-- START Source excerpt --
The Circuit Court’s opinion comes in a pair of cases: Wrenn v. District of Columbia and Matthew Grace and Pink Pistols v. District of Columbia. (Pink Pistols is a LGBT advocacy group that has played an important role in Second Amendment cases.) The opinion was written by Judge Thomas B. Griffith and joined by Senior Judge Stephen F. Williams. Judge Karen LeCraft Henderson dissented. The cases have a long and complicated procedural history; when Wrenn was before the D.C. Circuit in an earlier round, I participated in an amicus brief examining Anglo-American legal history on the right to carry.

Background: The right to bear arms has gone through the following developments in D.C. in the past decade:

2007 (pre-Heller) — License is required to carry arms, even to carry a firearm from one room to another in one’s home.
-- END Source excerpt --
-- START Material provided --
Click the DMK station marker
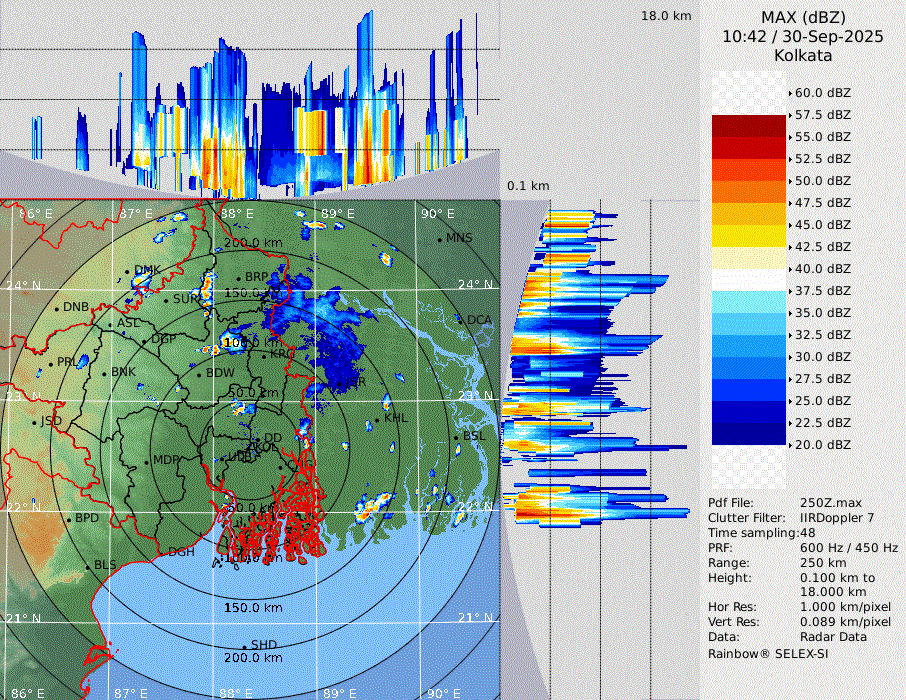The width and height of the screenshot is (906, 700). point(128,270)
-- END Material provided --
— Stated task 1 —
Name every judge mentioned in the passage on the D.C. Circuit gun-carry cases.
— Stated task 2 —
From the passage on the D.C. Circuit gun-carry cases, return everything from "Background: The right" down to "in one’s home.".
— Stated task 3 —
Carry the passage on the D.C. Circuit gun-carry cases forward from its last sentence.
You won't need the lines for this.

— Reply 1 —
Thomas B. Griffith, Stephen F. Williams, Karen LeCraft Henderson

— Reply 2 —
Background: The right to bear arms has gone through the following developments in D.C. in the past decade:

2007 (pre-Heller) — License is required to carry arms, even to carry a firearm from one room to another in one’s home.

— Reply 3 —
2008 (Heller decision) — Supreme Court strikes down the D.C. handgun ban and the D.C. ban on having any functional firearm in the home. In the course of litigation, D.C. had promised that if the handgun ban were struck, then it would issue plaintiff Dick Heller a license to carry in his own home. Thus, the court stated, “We therefore assume that petitioners’ issuance of a license will satisfy respondent’s prayer for relief and do not address the licensing requirement.”

2008 (post-Heller) — The D.C. Council repeals its handgun ban and enacts a new handgun registration ordinance. Once a handgun has been lawfully registered, no permission is needed to carry it inside the home. There is no provision for licensed carry outside the home.

2009-2016 — In response to public criticism (e.g., Emily Miller’s book “Emily Gets Her Gun”) and litigation, the D.C. gun registration statute and its application are improved, from being dysfunctional to instead being exceptionally strict, but mostly functional. Meanwhile, new litigation, led by Heller‘s victorious attorney Alan Gura, engages the right to carry outside the home. In 2014, the D.C. law making it impossible to obtain a permit to carry outside the home is held unconstitutional. (Similar to an Illinois statute that was held unconstitutional by the 7th Circuit in 2012.)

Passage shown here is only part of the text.